• EXERCISE: Repeat everything from the line containing "Task: Switch to the Write tab" down to the line containing "coord(252,39)" in the entries below, keeping both of those lines. Leave the pictures out of your reply.

--- start of RECORD EXTRACTS ---

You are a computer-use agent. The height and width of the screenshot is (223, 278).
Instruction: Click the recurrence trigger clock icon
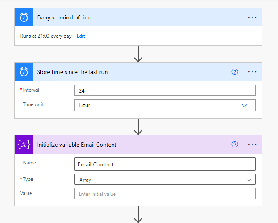click(x=24, y=18)
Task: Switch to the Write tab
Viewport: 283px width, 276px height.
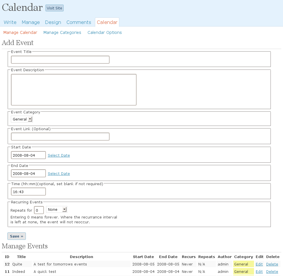Action: coord(10,22)
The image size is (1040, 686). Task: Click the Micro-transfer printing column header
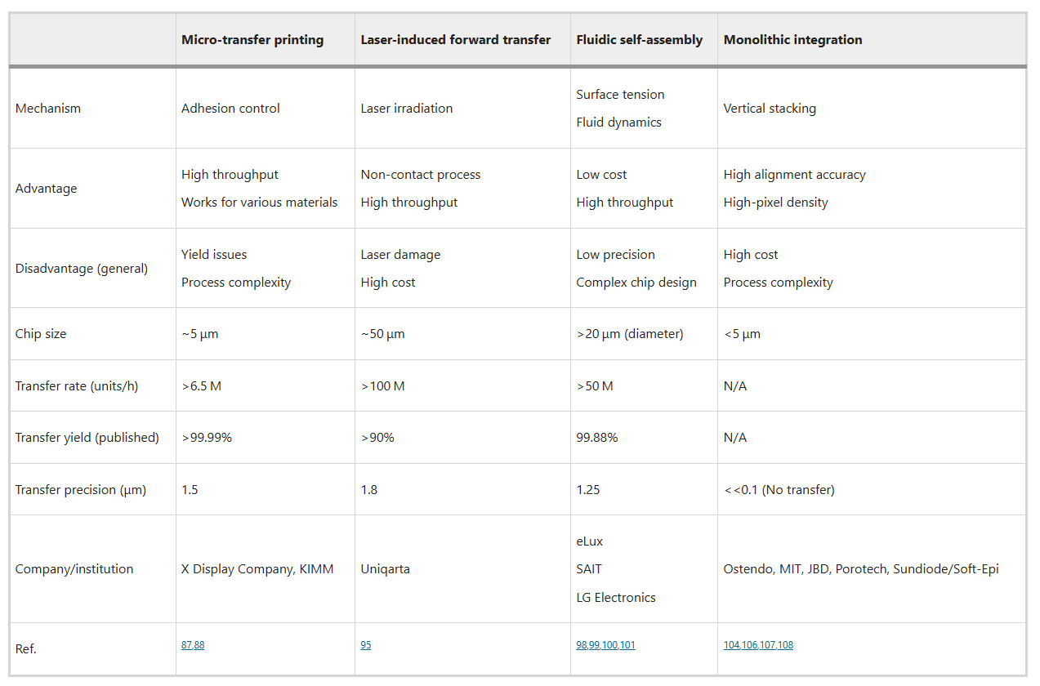coord(252,39)
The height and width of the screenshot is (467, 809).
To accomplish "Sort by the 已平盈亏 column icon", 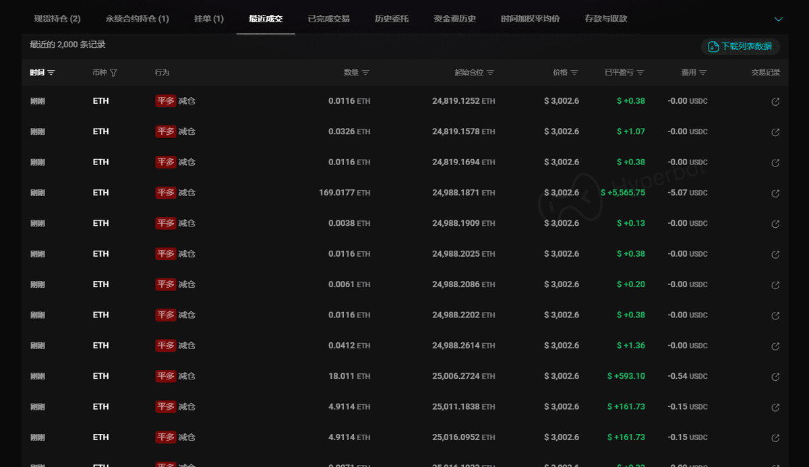I will coord(641,72).
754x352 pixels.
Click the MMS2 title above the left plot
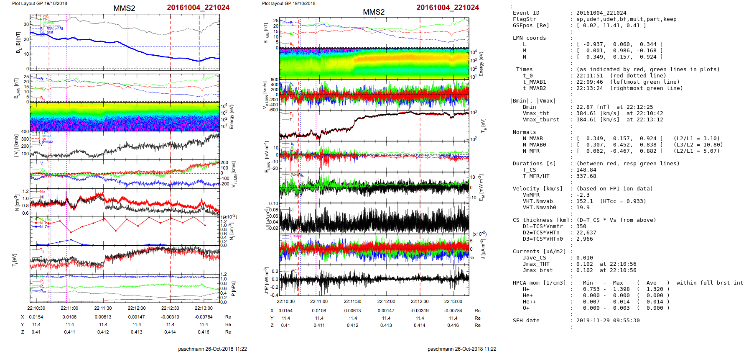pyautogui.click(x=124, y=8)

--- end of RECORD EXTRACTS ---

• COMPLETE OUTPUT:
Task: Switch to the Write tab
Viewport: 283px width, 276px height.
Action: coord(10,22)
The image size is (1040, 686). Task: Click the Micro-transfer printing column header
coord(252,39)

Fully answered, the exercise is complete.